[gamebabble] Final Fantasy Fables: Chocobo's Dungeon (Wii)

Jan 27, 2009 21:25

It's been awhile since I wrote one of these reviews, probably because it's been awhile since I finished an RPG.  I'm not really up for going into this level of essay with platformers. Anyhow...


Story

Cid, an inventor/adventurer, and his partner Chocobo are searching the world for an artifact known as "timeless power" which Cid hopes to use to build an airship. They find it in a mysterious dungeon, but it is taken from them by Cid's rival Irma. All three are hit by a random plot device, and, along with Irma's chocobo companion Volg, are drawn into a town called Lostime.

Everyone in Lostime has lost their memory, and Chocobo decides that he will retrieve the townspeople's memories, which just happen to be buried in their minds in the form of roguelike dungeons. In the course of his adventures, Chocobo meets a young girl named Shirma, who becomes the main side character, and a baby named Raffaelo, who matures very quickly into a teenager and who has a terrible secret.

The plot of Chocobo's Dungeon had potential in the form of the question: "If someone's memories are bad, might it not be better for them to not remember at all?" There are hints that what happened in Lostime in the past was horrible enough that someone might wish to forget it. However, any bite this theme might have had is completely lost by the end (no more spoilers!). But I have to give it its props in that other roguelikes I've seen don't have a plot to speak of.

Gameplay

As mentioned in the plot section, Chocobo's Dungeon is a "roguelike" game. There is a central town where you interact with the townspeople and do your inventory management, but the bulk of the action takes place in randomly generated halls and rooms with monsters, items, and traps scattered around. There are boss fights at the end of the major dungeons, some easy, some challenging. Chocobo learns a nice handful of jobs as rewards for completing dungeons.  These jobs are in the same vein as other FF job systems:  Black Mage is an elemental damage/kiting class, White Mage can live through almost anything, Knight is a toe-to-toe fighter with high defense, and so on.

In addition to the regular dungeons, there are "challenge" dungeons which limit Chocobo in some way. Some have level caps, some reduce him to 1HP (!), and in some he is moving in darkness. You can never bring your precious stock of items into these dungeons, and must rely on your job skills, items you find in the dungeon itself, and caution to get you through.

If Chocobo is defeated, he loses all but his currently equipped items and the gil he is carrying, but keeps his earned levels--both his base level and his job levels.
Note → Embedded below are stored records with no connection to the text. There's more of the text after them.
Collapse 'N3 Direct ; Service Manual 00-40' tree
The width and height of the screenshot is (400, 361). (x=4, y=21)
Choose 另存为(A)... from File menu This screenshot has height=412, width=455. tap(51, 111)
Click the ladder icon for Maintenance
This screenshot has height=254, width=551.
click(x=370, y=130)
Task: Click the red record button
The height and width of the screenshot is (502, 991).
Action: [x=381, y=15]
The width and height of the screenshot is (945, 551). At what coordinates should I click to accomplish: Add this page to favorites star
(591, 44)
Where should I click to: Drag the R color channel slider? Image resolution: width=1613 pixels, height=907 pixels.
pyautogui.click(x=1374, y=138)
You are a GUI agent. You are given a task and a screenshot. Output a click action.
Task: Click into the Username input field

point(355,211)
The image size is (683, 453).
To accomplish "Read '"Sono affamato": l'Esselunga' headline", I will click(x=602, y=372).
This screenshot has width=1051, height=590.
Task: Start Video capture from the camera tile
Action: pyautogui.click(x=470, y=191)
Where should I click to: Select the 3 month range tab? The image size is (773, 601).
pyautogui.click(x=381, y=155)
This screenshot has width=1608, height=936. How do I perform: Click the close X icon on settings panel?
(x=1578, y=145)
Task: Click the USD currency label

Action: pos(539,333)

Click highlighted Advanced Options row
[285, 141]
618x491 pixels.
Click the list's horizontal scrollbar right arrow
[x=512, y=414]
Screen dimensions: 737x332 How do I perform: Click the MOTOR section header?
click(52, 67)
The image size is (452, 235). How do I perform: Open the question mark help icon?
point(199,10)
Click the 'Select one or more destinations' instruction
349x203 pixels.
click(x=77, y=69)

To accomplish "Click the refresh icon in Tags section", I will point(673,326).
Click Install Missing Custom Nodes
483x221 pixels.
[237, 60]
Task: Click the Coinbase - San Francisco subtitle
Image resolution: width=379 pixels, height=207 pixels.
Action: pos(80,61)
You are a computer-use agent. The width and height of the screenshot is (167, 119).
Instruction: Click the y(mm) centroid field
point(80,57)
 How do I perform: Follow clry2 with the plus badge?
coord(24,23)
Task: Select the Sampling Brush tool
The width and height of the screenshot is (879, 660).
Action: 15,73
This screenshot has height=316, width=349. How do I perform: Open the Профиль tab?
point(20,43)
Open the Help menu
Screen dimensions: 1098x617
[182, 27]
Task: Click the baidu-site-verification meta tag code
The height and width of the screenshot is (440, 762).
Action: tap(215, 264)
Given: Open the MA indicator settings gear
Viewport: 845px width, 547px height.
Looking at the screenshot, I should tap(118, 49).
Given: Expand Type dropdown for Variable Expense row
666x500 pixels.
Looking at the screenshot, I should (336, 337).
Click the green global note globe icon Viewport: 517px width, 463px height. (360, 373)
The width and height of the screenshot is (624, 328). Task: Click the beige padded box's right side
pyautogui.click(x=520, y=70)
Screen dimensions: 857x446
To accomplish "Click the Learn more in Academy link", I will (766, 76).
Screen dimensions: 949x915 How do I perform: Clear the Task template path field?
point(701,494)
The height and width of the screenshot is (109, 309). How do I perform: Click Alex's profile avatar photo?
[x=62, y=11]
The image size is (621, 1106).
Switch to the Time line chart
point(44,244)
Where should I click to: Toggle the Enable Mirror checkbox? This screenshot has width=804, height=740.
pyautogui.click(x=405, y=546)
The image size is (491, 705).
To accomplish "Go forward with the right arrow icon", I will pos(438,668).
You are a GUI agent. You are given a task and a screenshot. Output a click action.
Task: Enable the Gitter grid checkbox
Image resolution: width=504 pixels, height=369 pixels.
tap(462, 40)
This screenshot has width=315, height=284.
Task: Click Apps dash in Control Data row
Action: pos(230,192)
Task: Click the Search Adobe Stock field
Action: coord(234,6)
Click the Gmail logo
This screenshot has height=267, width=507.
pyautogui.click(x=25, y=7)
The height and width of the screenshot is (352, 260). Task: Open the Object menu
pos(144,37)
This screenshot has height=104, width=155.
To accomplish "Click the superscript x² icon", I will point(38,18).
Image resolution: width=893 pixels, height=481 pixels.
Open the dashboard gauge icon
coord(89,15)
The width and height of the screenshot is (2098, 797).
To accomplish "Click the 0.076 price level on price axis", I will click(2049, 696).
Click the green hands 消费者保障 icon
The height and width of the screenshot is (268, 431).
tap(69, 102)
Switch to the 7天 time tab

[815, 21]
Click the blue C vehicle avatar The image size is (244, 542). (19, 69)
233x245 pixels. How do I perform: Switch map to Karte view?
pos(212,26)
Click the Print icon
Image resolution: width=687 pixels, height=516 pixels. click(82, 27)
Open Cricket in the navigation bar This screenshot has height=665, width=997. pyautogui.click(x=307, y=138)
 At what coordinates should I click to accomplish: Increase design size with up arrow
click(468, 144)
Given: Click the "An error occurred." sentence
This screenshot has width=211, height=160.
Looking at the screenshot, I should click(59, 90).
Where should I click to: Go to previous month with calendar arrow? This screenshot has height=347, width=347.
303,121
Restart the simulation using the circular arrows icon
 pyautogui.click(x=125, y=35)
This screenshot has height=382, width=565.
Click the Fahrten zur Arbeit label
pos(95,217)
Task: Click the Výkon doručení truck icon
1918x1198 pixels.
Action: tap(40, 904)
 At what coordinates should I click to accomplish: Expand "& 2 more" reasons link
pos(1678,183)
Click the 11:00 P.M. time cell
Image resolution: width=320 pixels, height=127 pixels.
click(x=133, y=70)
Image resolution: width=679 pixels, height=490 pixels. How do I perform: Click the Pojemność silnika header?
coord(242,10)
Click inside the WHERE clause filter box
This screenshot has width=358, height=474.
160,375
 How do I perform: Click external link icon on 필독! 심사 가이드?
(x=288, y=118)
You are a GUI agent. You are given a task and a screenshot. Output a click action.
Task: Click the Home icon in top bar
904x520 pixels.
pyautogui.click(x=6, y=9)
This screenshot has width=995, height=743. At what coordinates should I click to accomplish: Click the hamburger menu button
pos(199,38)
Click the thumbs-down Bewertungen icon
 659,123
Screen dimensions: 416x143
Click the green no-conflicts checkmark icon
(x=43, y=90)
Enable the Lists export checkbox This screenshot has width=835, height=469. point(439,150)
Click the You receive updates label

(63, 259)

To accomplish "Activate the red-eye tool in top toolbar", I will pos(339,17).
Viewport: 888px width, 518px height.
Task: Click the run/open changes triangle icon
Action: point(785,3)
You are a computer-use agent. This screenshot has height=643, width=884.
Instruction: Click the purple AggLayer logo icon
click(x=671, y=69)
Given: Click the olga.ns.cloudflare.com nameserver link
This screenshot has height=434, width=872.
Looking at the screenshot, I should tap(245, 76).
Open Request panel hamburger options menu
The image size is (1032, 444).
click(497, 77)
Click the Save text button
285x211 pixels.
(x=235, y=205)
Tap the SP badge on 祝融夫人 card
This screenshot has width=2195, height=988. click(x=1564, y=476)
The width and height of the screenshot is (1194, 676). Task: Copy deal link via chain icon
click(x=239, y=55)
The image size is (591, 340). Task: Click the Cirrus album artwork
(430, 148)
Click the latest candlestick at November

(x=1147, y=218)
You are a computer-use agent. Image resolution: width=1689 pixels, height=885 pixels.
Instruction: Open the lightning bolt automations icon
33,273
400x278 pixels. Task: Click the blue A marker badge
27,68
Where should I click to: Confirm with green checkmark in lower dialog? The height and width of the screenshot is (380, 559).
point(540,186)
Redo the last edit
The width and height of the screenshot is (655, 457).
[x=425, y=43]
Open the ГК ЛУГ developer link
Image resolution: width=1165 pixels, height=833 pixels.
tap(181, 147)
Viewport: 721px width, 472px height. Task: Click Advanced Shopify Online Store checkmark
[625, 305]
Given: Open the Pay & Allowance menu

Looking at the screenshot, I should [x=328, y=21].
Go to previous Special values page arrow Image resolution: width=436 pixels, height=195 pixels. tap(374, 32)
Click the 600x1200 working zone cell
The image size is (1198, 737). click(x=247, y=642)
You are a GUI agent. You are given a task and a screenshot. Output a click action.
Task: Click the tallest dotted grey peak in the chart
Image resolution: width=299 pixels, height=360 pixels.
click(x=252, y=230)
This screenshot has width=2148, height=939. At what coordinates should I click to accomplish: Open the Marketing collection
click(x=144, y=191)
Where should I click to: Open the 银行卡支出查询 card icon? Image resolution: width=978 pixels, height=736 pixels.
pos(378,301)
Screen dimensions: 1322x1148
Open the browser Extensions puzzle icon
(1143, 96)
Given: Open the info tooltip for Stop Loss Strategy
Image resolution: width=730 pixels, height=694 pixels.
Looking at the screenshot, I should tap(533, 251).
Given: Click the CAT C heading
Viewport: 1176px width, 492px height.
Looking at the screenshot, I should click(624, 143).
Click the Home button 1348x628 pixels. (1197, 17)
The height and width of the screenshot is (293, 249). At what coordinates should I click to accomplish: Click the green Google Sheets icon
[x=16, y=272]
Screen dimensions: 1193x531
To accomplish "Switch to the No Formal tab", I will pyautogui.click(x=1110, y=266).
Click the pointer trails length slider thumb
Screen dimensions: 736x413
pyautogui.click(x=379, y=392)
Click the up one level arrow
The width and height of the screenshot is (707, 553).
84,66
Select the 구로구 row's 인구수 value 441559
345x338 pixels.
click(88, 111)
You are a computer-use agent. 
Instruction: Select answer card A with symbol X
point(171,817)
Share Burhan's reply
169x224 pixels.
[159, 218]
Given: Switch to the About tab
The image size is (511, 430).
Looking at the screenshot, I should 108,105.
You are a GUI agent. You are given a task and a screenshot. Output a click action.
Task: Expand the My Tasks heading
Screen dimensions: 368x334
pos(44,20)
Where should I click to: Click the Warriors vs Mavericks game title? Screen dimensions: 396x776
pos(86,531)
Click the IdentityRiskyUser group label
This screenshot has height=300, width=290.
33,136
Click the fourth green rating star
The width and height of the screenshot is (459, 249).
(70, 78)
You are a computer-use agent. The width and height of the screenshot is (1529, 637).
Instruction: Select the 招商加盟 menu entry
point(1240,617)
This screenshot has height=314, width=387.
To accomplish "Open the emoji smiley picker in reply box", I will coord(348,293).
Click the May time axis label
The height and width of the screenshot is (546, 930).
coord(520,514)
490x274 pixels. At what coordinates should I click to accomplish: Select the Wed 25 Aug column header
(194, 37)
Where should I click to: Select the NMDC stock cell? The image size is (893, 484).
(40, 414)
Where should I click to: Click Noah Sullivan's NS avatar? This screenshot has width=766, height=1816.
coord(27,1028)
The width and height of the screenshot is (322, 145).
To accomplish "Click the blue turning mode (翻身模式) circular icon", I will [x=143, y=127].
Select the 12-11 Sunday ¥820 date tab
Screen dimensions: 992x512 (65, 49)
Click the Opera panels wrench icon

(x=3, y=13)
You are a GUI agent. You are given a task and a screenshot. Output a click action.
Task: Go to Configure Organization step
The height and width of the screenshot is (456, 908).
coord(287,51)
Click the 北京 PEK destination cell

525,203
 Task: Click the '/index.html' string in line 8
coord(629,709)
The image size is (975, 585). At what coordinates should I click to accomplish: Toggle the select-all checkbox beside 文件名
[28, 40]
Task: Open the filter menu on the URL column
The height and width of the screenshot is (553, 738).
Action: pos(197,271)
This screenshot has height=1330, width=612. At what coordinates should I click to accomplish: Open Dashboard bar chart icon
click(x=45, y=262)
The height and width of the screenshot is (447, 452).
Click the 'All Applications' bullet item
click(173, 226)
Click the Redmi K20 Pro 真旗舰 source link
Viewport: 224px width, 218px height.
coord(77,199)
You're given huge amounts of safe space to put your extra items into, so even if you choose not to reset when you lose, you could probably bring yourself back up to speed quickly.

I thought it was well put together, but found that, after about the halfway mark, the dungeons were too easy.  You are given a larger and larger pool of items and job abilities as you move along, but the monsters don't increase in density or difficulty.  Items shore up any class's lacks--for example, any job can do a Black Mage's Blizzard or Drain spells, or a White Mage's Protect and Shell, with scrolls that stack to 9 in a single inventory slot.

I didn't play all the jobs to the max, not even close, but at least four had some form of HP recovery, MP recovery, and/or high-damage attack/spell.  Your gear was not limited by class, and in your travels you are likely to find items that can counter any status effect the monsters can throw at you, even the thornier ones like sleep and confusion.  And you can always bring potions and ethers in with you.  In any case, between items, gear, and the abilities themselves, the jobs started to seem the same aside from general ATK or DEF after awhile.

Look and Feel

There is a "jigsaw puzzle piece" visual motif throughout Chocobo's Dungeon--Lostime is surrounded by what looks like a force field made of puzzle pieces, each character's memory comes back in a scene with their portrait framed by drifting puzzle pieces, and so on. It's pretty neat. Each dungeon has its own distinct "look."  One has clockwork gears in the walls and background, another is watery and green.  It's all pretty, although in static camera angles where Chocobo is in the middle-to-long distance, things can look grainy or dim.

The less said about the voice acting, the better. It is noticeably bad, and I'm not a person who pays much attention to voice acting.

The developers decided to use favorite pieces from many or all of the mainline FF games for their background music. I recognized themes from FFV, VII and even XI among the game's tunes. I'm torn about this: on one side, they chose some of my favorites, which made me smile, and they were used in appropriate situations. But, at the same time, isn't that a bit cheap? Couldn't they come up with some new stuff aside from a couple of pop songs?

One final thing I must mention are what I call the "cute points." These are clickable spots where nothing happens except Chocobo does something monstrously cute!!

*****

I love dungeon-crawlers, and cute things, so I enjoyed Chocobo's Dungeon from start to finish. But although I liked it, it could have done a lot more. More meat in the combat or storyline, more attention paid to the voice acting (a fault of the US production company), or something truly new in the second half. Fun, but not a masterpiece. 6/10, two stars on Backloggery.